Merge branch 'master' into develop

2017-07-06 12:41:27 +02:00
parent 5d59a72310 0f23f1a940
commit 2981b89177
2 changed files with 195 additions and 4 deletions
--- a/docs/install.rst
+++ b/docs/install.rst
@ -13,7 +13,7 @@ Creating a project and starting to write code should take less than a minute:
    $ bonobo run my-etl-project

 Once you bootstrapped a project, you can start editing the default example transformation by editing
-`my-etl-project/main.py`.
+`my-etl-project/main.py`. Now, you can head to :doc:`tutorial/index`.

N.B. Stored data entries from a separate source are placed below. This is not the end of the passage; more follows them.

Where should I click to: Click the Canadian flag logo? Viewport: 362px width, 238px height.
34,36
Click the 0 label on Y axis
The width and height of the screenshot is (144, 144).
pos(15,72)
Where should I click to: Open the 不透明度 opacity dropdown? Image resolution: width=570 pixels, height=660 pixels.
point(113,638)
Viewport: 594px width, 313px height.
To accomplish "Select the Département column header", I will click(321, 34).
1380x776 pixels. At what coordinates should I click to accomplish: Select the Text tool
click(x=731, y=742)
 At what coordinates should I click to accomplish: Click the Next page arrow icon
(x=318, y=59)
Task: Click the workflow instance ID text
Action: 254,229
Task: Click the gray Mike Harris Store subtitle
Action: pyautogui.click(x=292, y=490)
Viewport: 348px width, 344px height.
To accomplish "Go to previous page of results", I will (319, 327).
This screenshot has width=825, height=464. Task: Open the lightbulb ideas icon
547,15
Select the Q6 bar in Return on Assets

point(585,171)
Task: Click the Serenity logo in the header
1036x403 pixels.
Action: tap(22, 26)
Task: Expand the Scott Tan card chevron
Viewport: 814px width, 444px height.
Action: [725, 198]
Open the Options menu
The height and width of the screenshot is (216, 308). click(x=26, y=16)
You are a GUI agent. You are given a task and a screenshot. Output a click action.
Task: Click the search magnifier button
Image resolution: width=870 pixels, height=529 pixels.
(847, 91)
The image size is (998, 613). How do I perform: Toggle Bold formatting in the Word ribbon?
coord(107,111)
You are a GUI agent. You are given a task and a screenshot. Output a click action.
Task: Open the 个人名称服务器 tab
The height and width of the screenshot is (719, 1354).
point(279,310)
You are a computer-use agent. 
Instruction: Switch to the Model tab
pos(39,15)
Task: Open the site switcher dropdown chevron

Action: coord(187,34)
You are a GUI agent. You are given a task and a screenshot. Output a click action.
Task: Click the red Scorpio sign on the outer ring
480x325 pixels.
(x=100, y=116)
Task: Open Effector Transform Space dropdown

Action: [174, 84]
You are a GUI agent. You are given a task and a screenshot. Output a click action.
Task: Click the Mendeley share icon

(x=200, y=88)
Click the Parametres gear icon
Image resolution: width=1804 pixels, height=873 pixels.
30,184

 Other installation options
 ::::::::::::::::::::::::::
--- a/docs/tutorial/tut04.rst
+++ b/docs/tutorial/tut04.rst
@ -1,8 +1,199 @@
 Working with databases
 ======================

-This document does not exist yet, but will be available soon.
+Databases (and especially SQL databases here) are not the focus of Bonobo, thus support for it is not (and will never
+be) included in the main package. Instead, working with databases is done using third party, well maintained and
+specialized packages, like SQLAlchemy, or other database access libraries from the python cheese shop.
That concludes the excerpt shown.